- **ЗАДАЧА**: Назовите работу М.А. Лифшица, которую отрывок называет одной из наиболее известных.

- **ОТРЫВОК**:
Вульгарная и "беспартийная" социология - две равных опасности
Прислано jum 22 2010 02:41:29

Вульгарная и «беспартийная» социология – две равных опасности

Одной из наиболее известных работ ценимого многими советского философа М.А. Лифшица является «Вульгарная социология». Однако, подняв действительно важную тему соотношения между объективной истиной и сознанием того или иного класса и справедливо выступив против тех «марксистских» социологов, которые с «классовой» точки зрения выступили против понятия объективной истины как таковой (в их числе известный идеолог французского ревизионизма Гароди), автор ушел от ответа на вопрос: представители какого класса и в каких условиях могут выражать в своих научных или художественных работах, а какого – не могут?

Например, он пишет:

Бесспорно, что материализм Маркса и Энгельса впервые создал научную почву для объективного исторического анализа общественного сознания. Но это не значит, что всякое сознание является для них слепым продуктом узких классовых интересов. Маркс знает относительную, но реальную грань между идеологическими составными частями господствующих классов и свободным духовным производством данной общественной формации (Маркс К., Энгельс Ф. Соч., т. 26, ч. 1. с. 280). Последнее всегда бывает связано "невидимыми нитями с телом народа". Таким образом, разница между подлинными мыслителями, учеными, художниками, с одной стороны, и ничтожными сикофантами паразитических классов, с другой, существует, несмотря на то, что Пушкин был дворянским поэтом, а Дидро и Гельвеции выражали подъем буржуазной демократии. Их деятельность потому и относится к бесконечно ценному наследию мировой культуры, что в ней отразилась не борьба за раздел добычи на вершине общественной пирамиды, а коренное противоречие между народной массой, чей интерес в последнем счете совпадает с интересами общества в целом, и паразитической классовой верхушкой, временными хозяевами общества, подчиняющими его известной форме частной собственности и власти.

Различие между стоявшими на научной точке зрения буржуазными мыслителями и сикофантами Маркс, безусловно, знал - см., например, его замечания о различии между классической и вульгарной политэкономией:

Классическая политическая экономия старается посредством анализа свести различные фиксированные и чуждые друг другу формы богатства к их внутреннему единству и совлечь с них ту форму, в которой они индифферентно стоят друг возле друга; она хочет понять внутреннюю связь целого в отличие от многообразия форм проявления.

(…)

- **ИСХОДНЫЕ ДАННЫЕ**:
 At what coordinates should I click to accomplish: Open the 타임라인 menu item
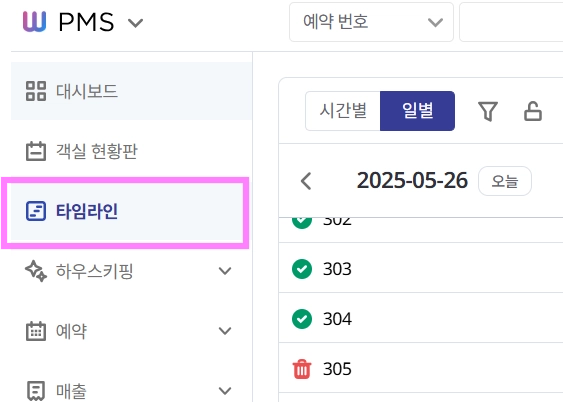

- **РЕШЕНИЕ ЗАДАЧИ**: «Вульгарная социология».